In your situation, your husband's children have reserved rights. They will be entitled to a third each of the value of their father's estate that is affected by the rules. If a child predeceases, leaving children of his or her own, those children will step into the shoes of their deceased parent.

A surviving spouse is entitled to a quarter of the estate as a reserved heir. There are different ways in which property may be left by will to a surviving spouse. To gain as much flexibility as possible in relation to a spouse's inheritance of French real estate, it is common to ask the surviving spouse to elect one of the following:

  • The disposable portion in the property
  • One quarter absolutely and life interest in the remainder
  • A life interest only in the whole

Due to the forced heirship rules, having children from a previous relationship often makes it harder to decide how to buy a property in France.

There are two options available to you. One is the matrimonial property regime. Under article 6 of the Hague Convention it is possible for an English couple to adopt the French regime of "community property with attribution of the life interest to the surviving spouse".

The effect of this is that if your husband passes away first, you will inherit from the community his half of the property and a life interest in the remaining half. The life interest, known in French as usufruit confers to the person (called the usufruitier) the right to use the property and the right to the income from the property. His children will hold the remainder of half of the property with this right and this is called la nue propriété. This essentially means that if you wanted to sell the property, you would need the agreement of his children.

When the usufruitier dies, the life interest joins the remainder and together this forms the absolute or outright ownership, which means that his children will each own half of half of the property, together with your heirs in relation to the other half. If you do not have any reserved heirs, you could make a Will gifting your interest in the property to the children. The main drawback to this would be liability for French inheritance tax which would amount to 60 per cent over a small nil rate threshold of EU1,564 (£1,348).

The second option is to buy the property in your own name. In order to avoid payment of inheritance tax of 60 per cent, your husband could purchase the property in his own name and make a will to give you the life interest on his death. During your lifetime you will have the right to use the property and the right to the income as mentioned above. On your death, the life interest will join the remainder and together will form the absolute or outright ownership, which means that your husband's children will own the property equally (half each).

The problem with this is that your name is not put on the title deeds even if you financially contribute 50 per cent of the purchase price of the property.

In itself, this would not be fair to you.
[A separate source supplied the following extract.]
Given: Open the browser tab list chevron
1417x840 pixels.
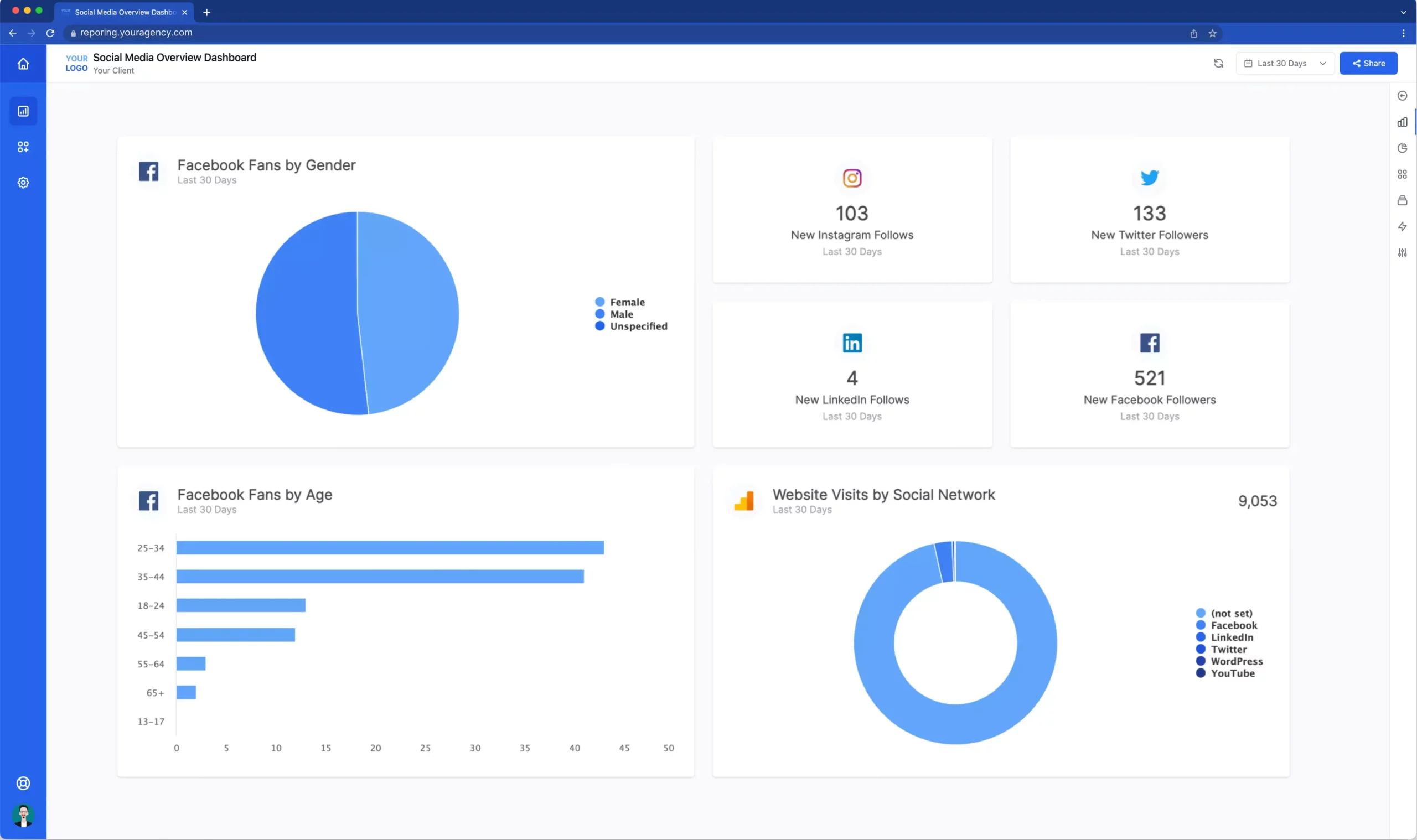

However, in the title deed it could be indicated that you lent your husband 50 per cent of the financing. If you get divorced or you want to sell the property if your husband passed away, his children would inherit the property, subject to repayment to you of 50 per cent of the value of the property. You would be able to enjoy a life interest and claim your 50 per cent repayment against his children if you want to sell and his children do not want to. It looks to me like this solution could be the best for everyone, with the additional advantage for his children of not being taxed at 60 per cent.

Virginie Delplace

These publications are intended to provide general information and guidance only and are not intended to provide advice to any specific person.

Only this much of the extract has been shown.